--- THE PROBLEM ---
Would you output the lines from the one containing "At what coordinates" through the final line of the entries, exactly and with pictures omitted?

--- EXERCISE MATERIALS ---
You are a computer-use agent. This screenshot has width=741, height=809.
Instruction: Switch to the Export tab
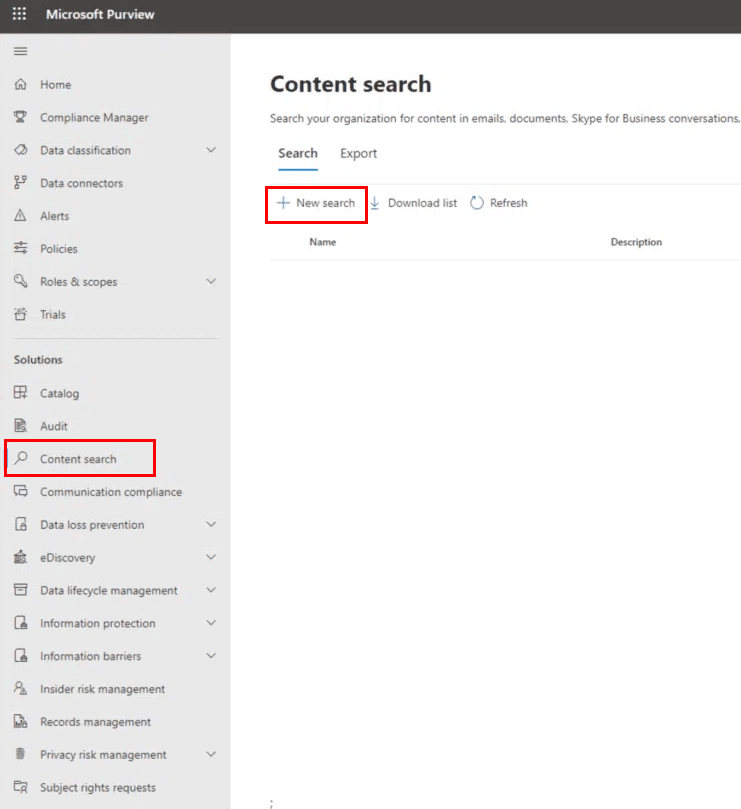pos(358,153)
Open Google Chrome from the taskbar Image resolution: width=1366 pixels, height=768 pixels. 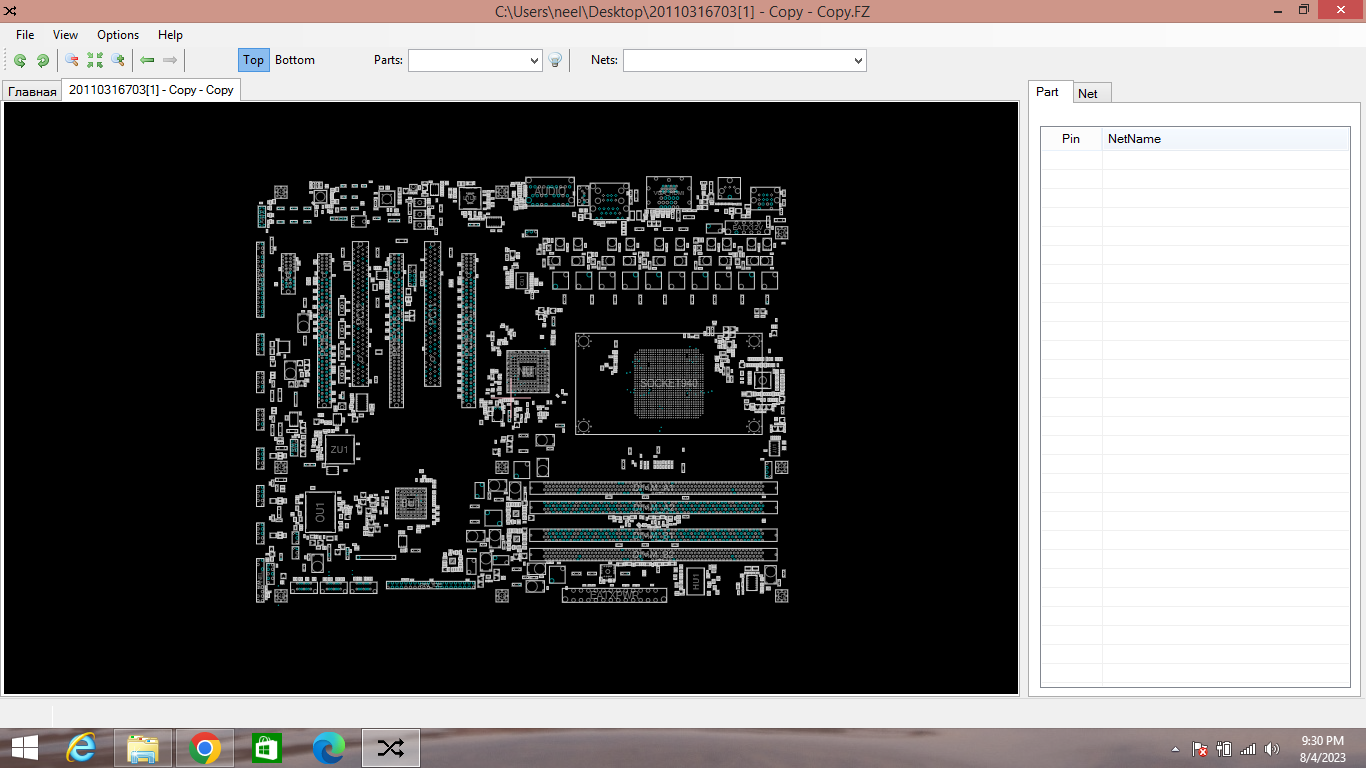click(205, 747)
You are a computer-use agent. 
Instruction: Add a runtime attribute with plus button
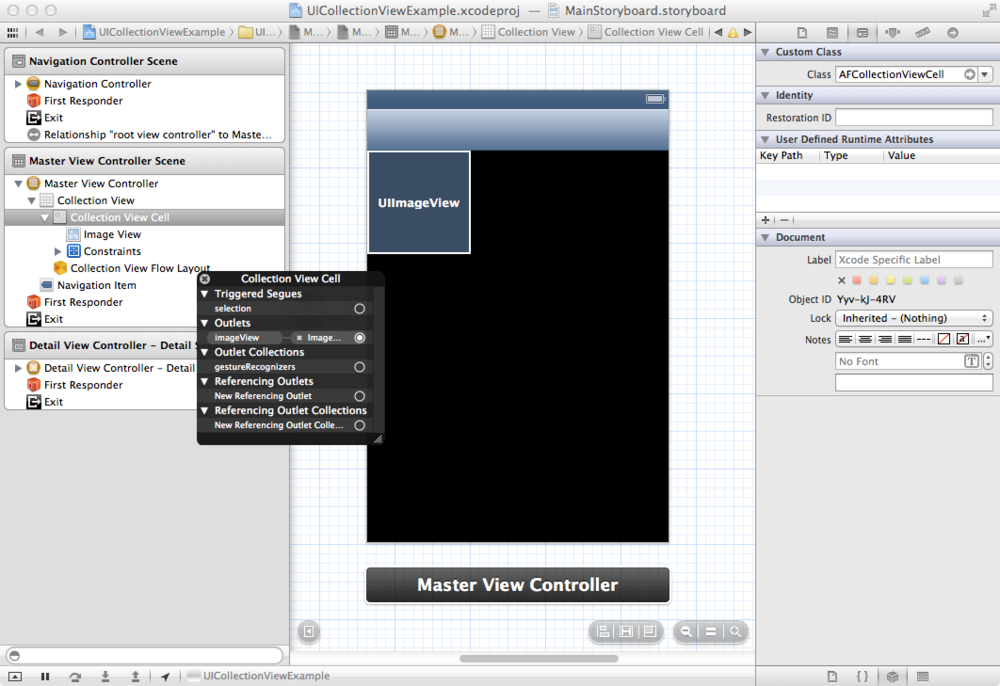click(766, 219)
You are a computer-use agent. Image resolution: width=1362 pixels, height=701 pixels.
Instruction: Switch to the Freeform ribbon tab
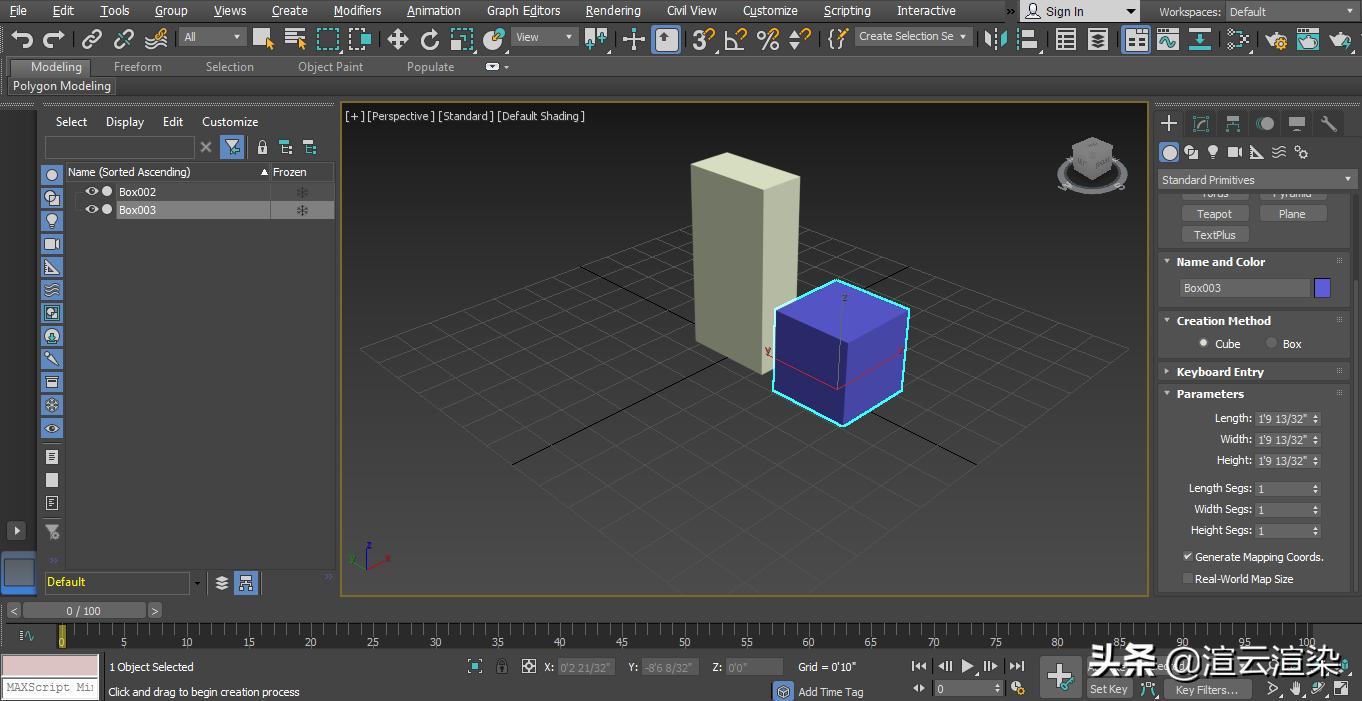(x=137, y=67)
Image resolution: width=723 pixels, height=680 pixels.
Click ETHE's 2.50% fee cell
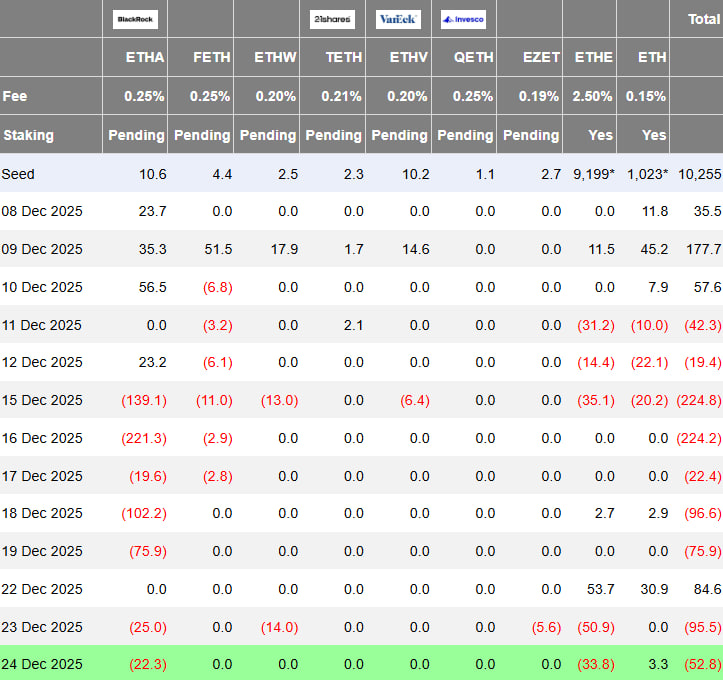[x=594, y=96]
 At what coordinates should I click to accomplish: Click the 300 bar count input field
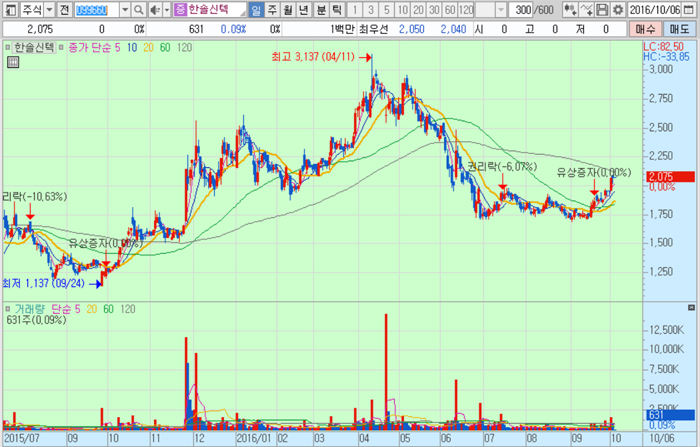(x=522, y=10)
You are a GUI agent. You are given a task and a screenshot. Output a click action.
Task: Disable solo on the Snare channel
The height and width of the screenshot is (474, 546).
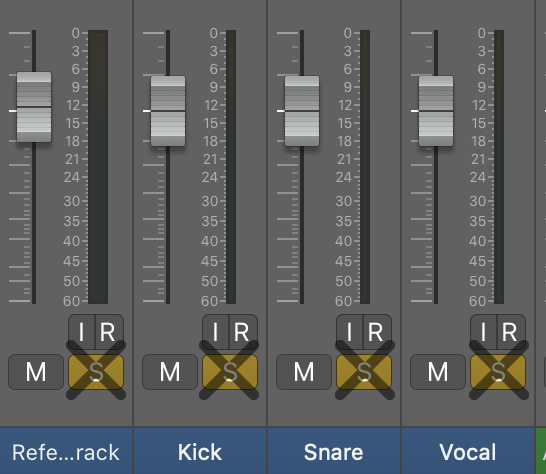[x=364, y=372]
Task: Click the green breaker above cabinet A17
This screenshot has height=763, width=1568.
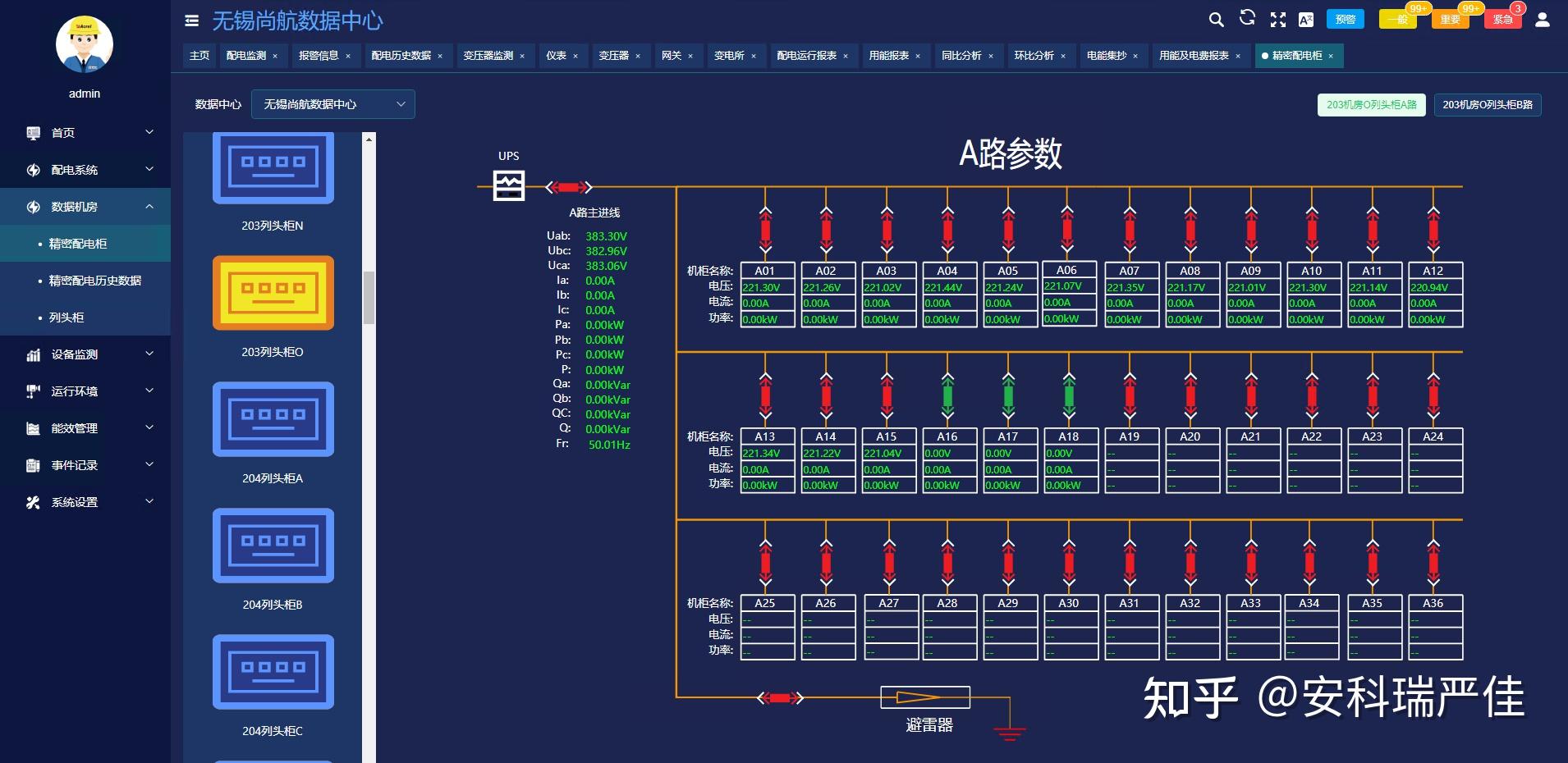Action: 1008,396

--- REPLY ---
 At what coordinates should I click to accomplish: Click the 300 bar count input field
(x=522, y=10)
You are a GUI agent. You are given a task and a screenshot. Output a click action.
Task: Disable solo on the Snare channel
The height and width of the screenshot is (474, 546).
[x=364, y=372]
Task: Click the green breaker above cabinet A17
This screenshot has height=763, width=1568.
Action: 1008,396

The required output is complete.